Selected excerpt ->
+---+

Wangaratta MLC Tania Maxwell declined to say how she would vote, cryptically noting when matters "are tabled I always look to their relevance for the communities I represent".
She prefaced her comment, given in a statement to The Border Mail, by noting "after the huge impact of more than six months of lockdown and public health orders since March last year, my job is to make sure our communities are getting the help they need from parliament and government to recover and get back to business".
The Liberal Party's MLC for Northern Victoria Wendy Lovell said she would vote no to a change.
"I think the Lord's Prayer does represent more than one religion," Ms Lovell said.
"If you look at many religions they're all based on the First Testament, it's only the Second Testament people disagree with, that Christ was the son of God."
North East Lower House MPs Bill Tilley, Tim McCurdy and Steph Ryan all condemned Ms Patten's step.
Mr Tilley said given COVID there were more vital issues.
"But this is what you get with independents, a dirty little transactional deal with Labor to get their laws like the river frontage camping over the line through Ms Patten's support and now Labor will just fall into line with her Sex or Reason Party, whatever she calls it this week, to dump the prayer," he said.
The Nats both said "Parliament needs to spend its time finding a path out of lockdown, not debating the removal of a tradition that has served us well since 1857" and Ms Patten's "culture wars....are quite frankly, tiresome beyond belief".

+---+

Dataset excerpts
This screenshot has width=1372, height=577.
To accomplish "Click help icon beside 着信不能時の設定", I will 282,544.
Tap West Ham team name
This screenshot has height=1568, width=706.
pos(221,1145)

+---+

Instructions ->
A: In the news excerpt, condense the paragraph beginning "She prefaced her comment" into one shorter sentence that keeps its main facts.
B: For each statement, decide whether it agrees with the news excerpt, and support each yes or no with the deciding words from the text: (i) Wendy Lovell said she would vote no to a change. (ii) Tania Maxwell announced that she would vote yes. (iii) Bill Tilley supported Ms Patten's step.
C: According to the news excerpt, since what year has the tradition "served us well," in the words of the Nats?
The material has no connection to the text.

Solutions to each task ->
A: In a statement to The Border Mail, Maxwell first pointed to more than six months of lockdown and public health orders since March last year and said her job was to see that communities get the help they need from parliament and government to recover and get back to business.

B:
(i) Yes: "said she would vote no to a change."
(ii) No: "declined to say how she would vote."
(iii) No: "Bill Tilley, Tim McCurdy and Steph Ryan all condemned Ms Patten's step."

C: Since 1857.